On Dolphin Beach, the high tide is 2.2 meters and only occurs at 12 a.m. and 12 p.m. The low tide is 1 meter and only occurs at 6 a.m. and 6 p.m.
Which function models the height of the tide t hours after 12 a.m.?
a. h(t)=0.6cos(πt/6)+1.6*
b. h(t)=0.6sin(πt/6)+1.6
c. h(t)=1.2cos(πt/3)+1
d. h(t)=1.6sin(πt/3)+2.2
To determine which function models the height of the tide t hours after 12 a.m., we need to analyze the given information.
Firstly, we are told that the high tide occurs at 12 a.m. and 12 p.m. This means that the maximum height of the tide is 2.2 meters.
Secondly, the low tide occurs at 6 a.m. and 6 p.m., with a height of 1 meter.

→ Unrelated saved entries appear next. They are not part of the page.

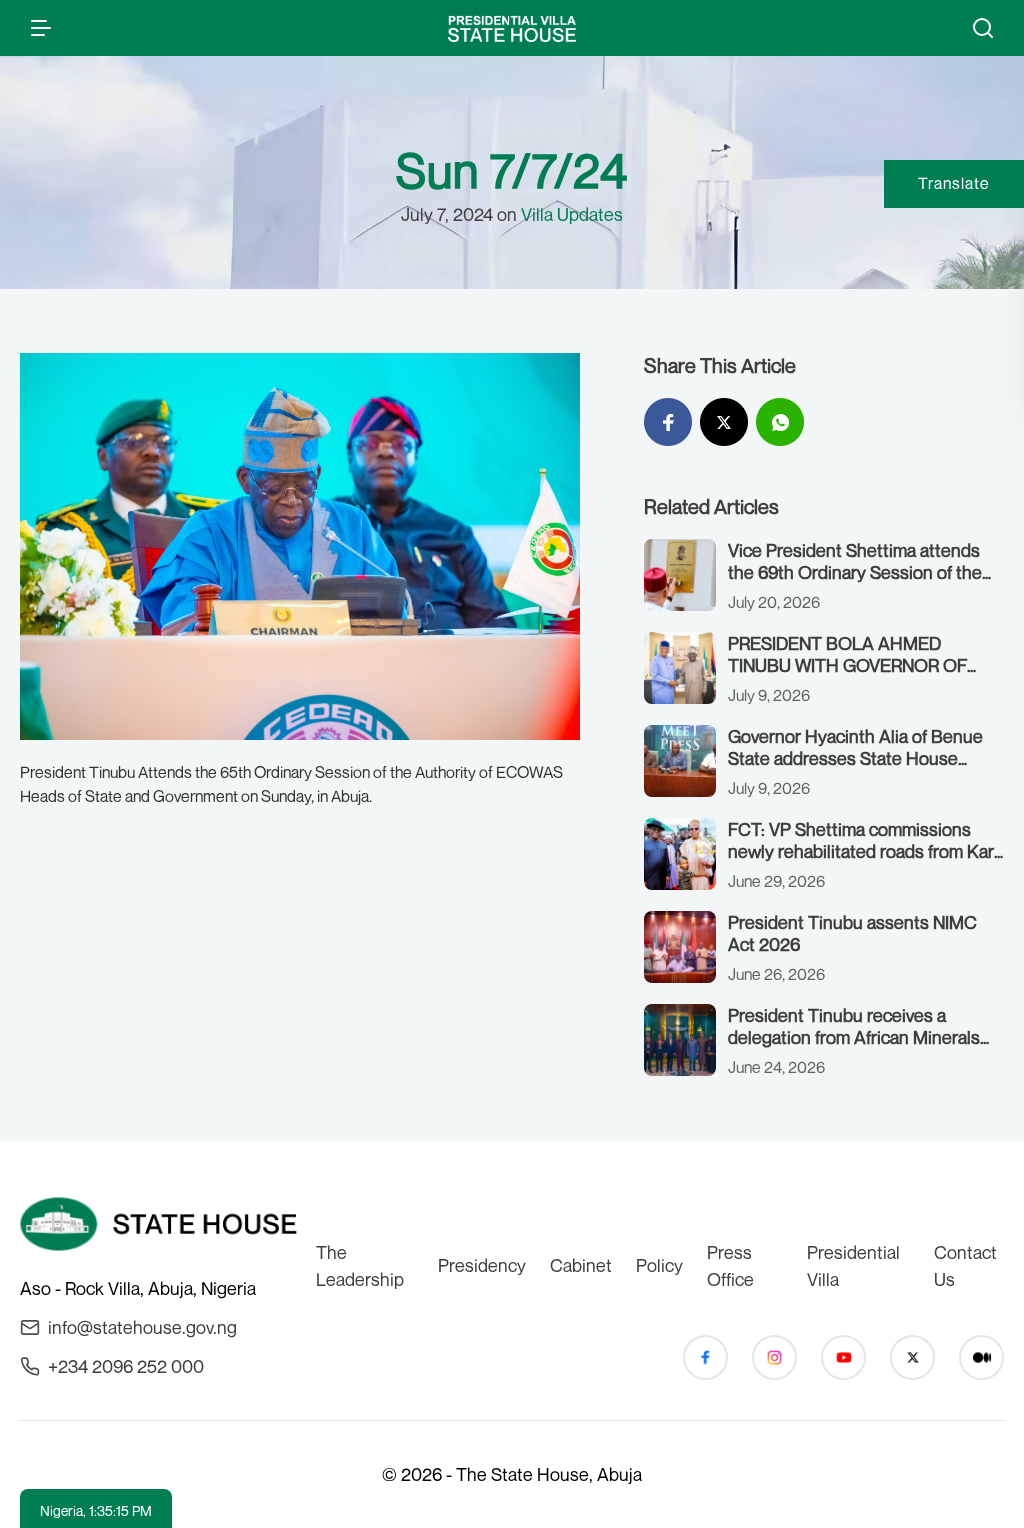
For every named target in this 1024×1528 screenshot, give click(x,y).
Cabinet (581, 1265)
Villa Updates (572, 214)
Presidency (482, 1265)
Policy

From this information, we can infer that the tide goes through one complete cycle every 12 hours, as it goes from high tide (2.2 meters) to low tide (1 meter) and back to high tide again.
Since the sine and cosine functions have a period of 2π, and we need a period of 12 hours for the tide cycle, we need to adjust the argument of the trigonometric function. The correct function that models the tide height is one that has a period of 12 hours, amplitude of (2.2 - 1)/2 = 0.6, and an average value of (2.2 + 1)/2 = 1.6.
Looking at the answer choices, the only option that satisfies these requirements is:
b. h(t) = 0.6sin(πt/6) + 1.6
So, the function that models the height of the tide t hours after 12 a.m. on Dolphin Beach is h(t) = 0.6sin(πt/6) + 1.6.